Lapsing repeatedly back into alcoholism, Callahan along the way adopts cartooning as an exorcism, a viable career turn for a man whose primary mode of expression is all upper body—brain and hand. His politically incorrect klansmen, lesbians, disabled and other characters channel a countercultural ’70s vibe.
Van Sant scrolls through tragedy and outrage like a flip book, too anxious to skip to the next high or low to allow emotional impact to burrow in. In Van Sant’s hands, all the gonzo weirdness that characterized Callahan’s life is leeched out and transformed into sight gag. Barreling around Portland in an electric wheelchair he treats like an Alfa Romeo, Callahan wipes out in the road and is rescued by a surprisingly sweet group of teenage boys who recoil in disgust even as they replace his catheter bag, and pore over his drawings once they get him back in his chair.

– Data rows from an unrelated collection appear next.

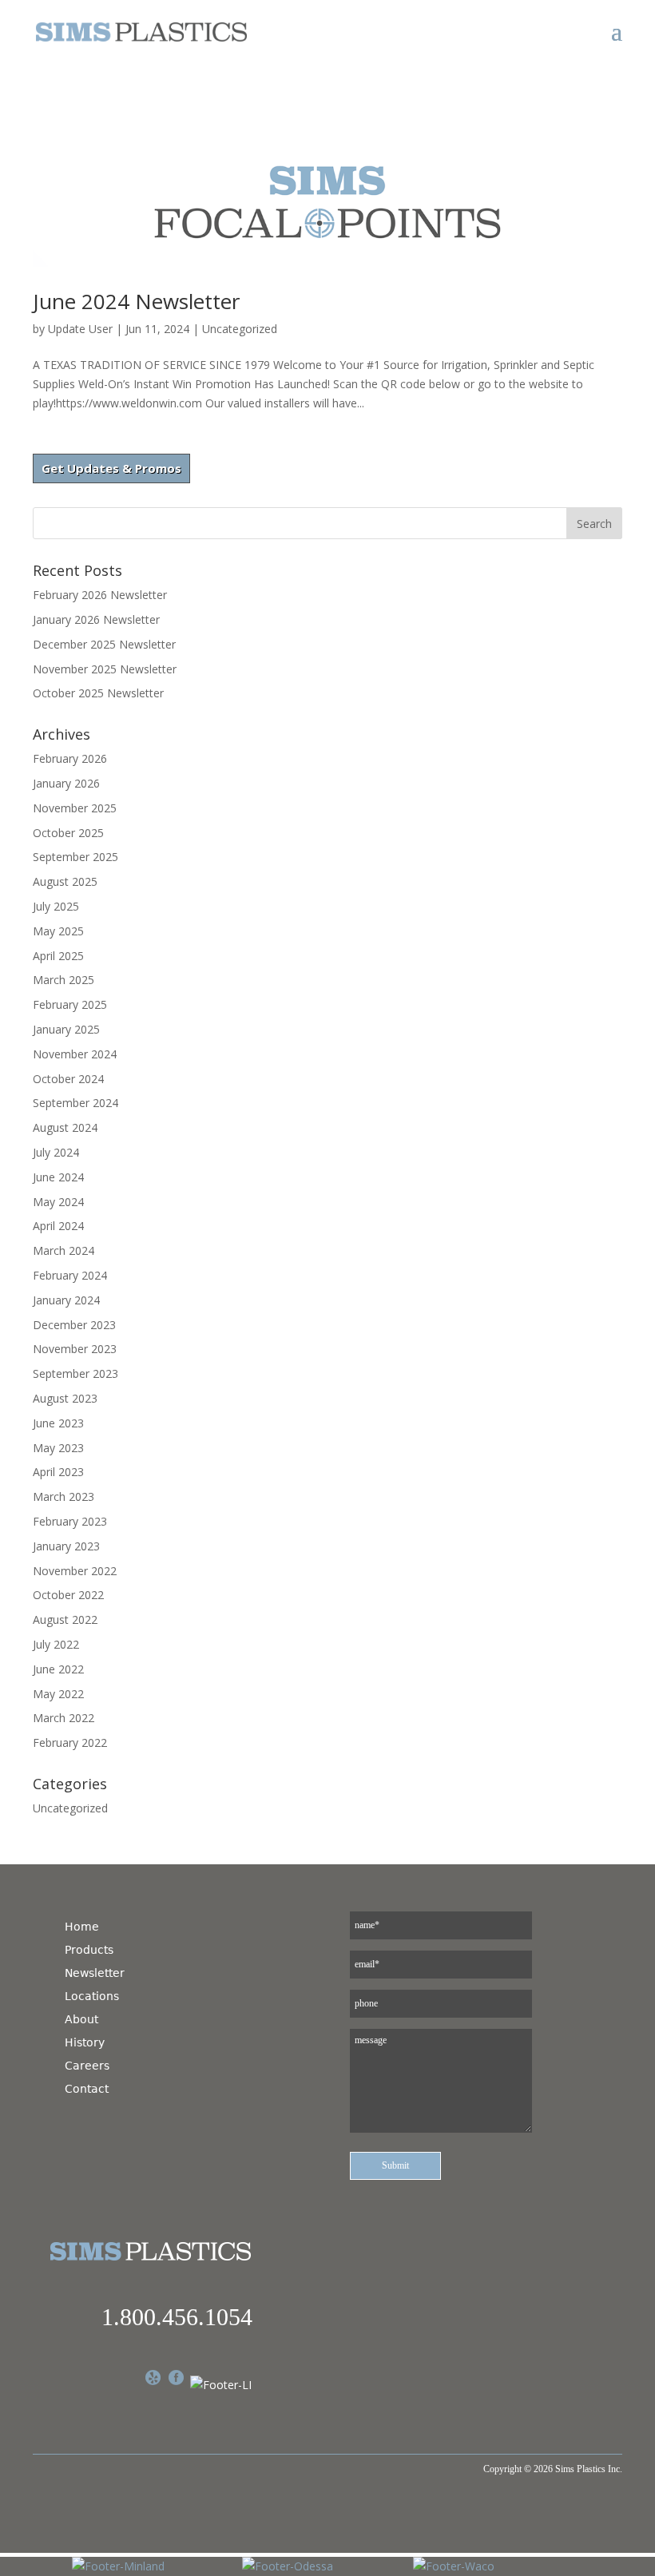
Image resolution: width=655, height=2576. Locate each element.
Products (89, 1949)
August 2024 (65, 1127)
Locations (92, 1996)
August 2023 (65, 1398)
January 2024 (66, 1300)
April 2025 (58, 955)
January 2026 (66, 783)
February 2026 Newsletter (100, 594)
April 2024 (58, 1225)
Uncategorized (239, 328)
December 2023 (74, 1324)
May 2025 (58, 931)
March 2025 (63, 979)
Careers (87, 2065)
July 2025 (56, 906)
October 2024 (68, 1078)
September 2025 (75, 856)
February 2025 (70, 1004)
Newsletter (95, 1973)
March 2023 (63, 1496)
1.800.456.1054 (176, 2317)
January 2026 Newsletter (96, 619)
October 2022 (68, 1594)
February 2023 (70, 1521)
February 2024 (70, 1275)
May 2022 (58, 1693)
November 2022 (75, 1570)
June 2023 (58, 1423)
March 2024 (63, 1250)
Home (82, 1926)
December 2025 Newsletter (104, 644)
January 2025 (66, 1029)
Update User (80, 328)
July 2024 (56, 1152)
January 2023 (66, 1546)
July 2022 (56, 1644)
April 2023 (58, 1471)
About (81, 2019)
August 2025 (65, 881)
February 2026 (70, 758)
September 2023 (75, 1373)
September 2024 (75, 1102)
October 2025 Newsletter (98, 693)
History (85, 2042)
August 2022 (65, 1619)
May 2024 (58, 1201)
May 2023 (58, 1447)
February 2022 (70, 1742)
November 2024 (75, 1054)
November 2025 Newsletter (105, 669)
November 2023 (75, 1348)
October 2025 (68, 832)
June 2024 (58, 1177)
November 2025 (75, 808)
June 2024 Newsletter (136, 301)
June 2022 (58, 1669)
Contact (87, 2088)
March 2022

We know from other films centered on cartoonists and their creative, escapist worlds, from Crumb to American Splendor to Ghost World, that this is a dismal but hilarious realm where cringy moments of shame and humiliation head butt searing truths about the drudgery and grind of life on earth. But Van Sant’s Callahan is more cuddles than counterculture: he’s a strange but oddly lovable pet.
For all the film’s flaws, Phoenix brings real heart and vulnerability to his role, a kind of broken kid in a broken man’s body. There are moments of sweetness in the whole endeavor, especially when Callahan’s AA healing process takes him on a forgiveness tour of Portland, asking his social worker, the man he stole a shirt from, and a former teacher, to forgive him for his past transgressions.
And there are some other inspired performances in Don’t Worry as well. Like the TV show “Portlandia,” Don’t Worry is larded with hipster cameos, including Sleater-Kinney musician Carrie Brownstein as a humorless social worker annoyed with Callahan’s constant irresponsibility.
But mostly it is the members of Callahan’s AA therapy group who do the heavy oddball lifting. From cult art house icon Udo Kier in a toupée to Sonic Youth frontwoman Kim Gordon playing a not entirely believable posh housewife, Van Sant leans on this wackadoodle alternative family to tease out Callahan’s inner demons. Especially memorable is Jonah Hill camping it up as the AA encounter group ringleader Donnie, a disco-loving, short-short-wearing gay man who refers to their higher power as “Chucky” after the ’80s serial killer doll.
Exhibiting a false sense of its own naughtiness, even at its most outrageous, Don’t Worry is a bit of a snore. We’ve seen this all-American brand of up-by-the-bootstraps film before and not even a strong performance from Phoenix and a cast studded with more winking cameos than candied cherries in a fruit cake can gussy up its broken-down script.
Don’t Worry, He Won’t Get Far on Foot opens July 27 at Landmark Midtown Art, AMC Phipps Plaza, AMC Atlantic Station, Springs Cinema and Taphouse and AMC Parkway Pointe.